Indicação de leitura: Constituição transitória do Espiritismo (VI – Obras fundamentais da Doutrina)

(Revista Espírita, dezembro de 1868)

VI – Obras fundamentais da Doutrina

Muitas pessoas lamentam que as obras fundamentais da Doutrina tenham um preço muito alto para grande número de leitores, e pensam, com razão, que se fossem feitas edições populares a baixo custo, elas estariam muito mais espalhadas, com o que ganharia para Doutrina.

Estamos completamente de acordo, mas as condições em que são editadas não permitem que seja de outro modo, no estado atual das coisas. Esperamos chegar um dia a esse resultado, com o auxílio de uma nova combinação compatível com o plano geral de organização, mas essa operação não pode ser realizada se não for empreendida em larga escala.
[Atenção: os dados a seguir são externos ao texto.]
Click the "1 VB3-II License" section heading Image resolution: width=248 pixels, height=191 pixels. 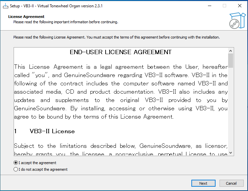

Apenas de nossa parte ela exigiria capitais que não possuímos, bem como cuidados materiais que os nossos trabalhos, que reclamam todas as nossas meditações, não nos permitem dar. Assim, a parte comercial propriamente dita foi negligenciada, ou melhor, sacrificada ao estabelecimento da parte doutrinária. O que importava, antes do tudo, era que as obras fossem feitas e assentadas as bases da Doutrina.

Quando a Doutrina for organizada pela constituição do comitê central, nossas obras tornar-se-ão propriedade do Espiritismo em nome desse mesmo comitê, que terá a sua gerência e dará os necessários cuidados à sua publicação por meios mais próprios para popularizá-las. Ele deverá igualmente ocupar-se de sua tradução para as principais línguas estrangeiras.

A Revista foi, até hoje, e não podia ser senão uma obra pessoal, tendo em vista que ela faz parte de nossas obras doutrinárias, servindo aos anais do Espiritismo. É aí que todos os princípios novos são elaborados e postos em estudo. Era, pois, necessário que ela conservasse o seu caráter individual, para o estabelecimento da unidade.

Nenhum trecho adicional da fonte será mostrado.